Exercise description>
Please repeat the lines below exactly. Begin with the line containing "The image size" and go on through the line containing "Select the España".

Dataset records>
++++++

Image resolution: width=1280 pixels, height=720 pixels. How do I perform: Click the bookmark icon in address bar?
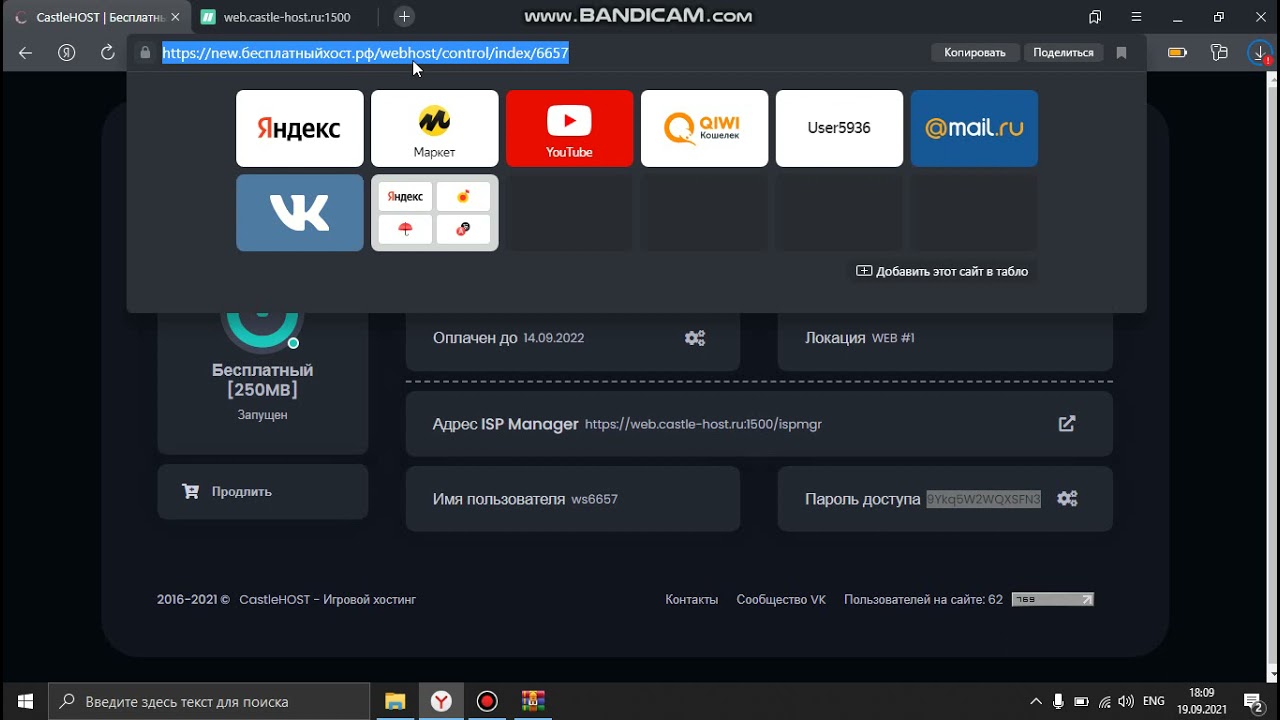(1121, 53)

++++++

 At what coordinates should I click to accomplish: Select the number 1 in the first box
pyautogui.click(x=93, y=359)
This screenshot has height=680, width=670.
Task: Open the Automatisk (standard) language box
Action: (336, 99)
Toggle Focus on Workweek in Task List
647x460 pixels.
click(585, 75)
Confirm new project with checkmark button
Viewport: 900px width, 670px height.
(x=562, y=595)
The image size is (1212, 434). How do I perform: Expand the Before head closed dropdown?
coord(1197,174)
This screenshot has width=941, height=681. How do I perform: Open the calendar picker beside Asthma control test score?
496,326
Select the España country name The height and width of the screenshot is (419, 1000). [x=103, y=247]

++++++

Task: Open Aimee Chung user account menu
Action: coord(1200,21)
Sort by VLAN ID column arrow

++++++

Exercise answer>
The image size is (1212, 434). How do I perform: Expand the Before head closed dropdown?
coord(1197,174)
This screenshot has width=941, height=681. How do I perform: Open the calendar picker beside Asthma control test score?
496,326
Select the España country name The height and width of the screenshot is (419, 1000). [x=103, y=247]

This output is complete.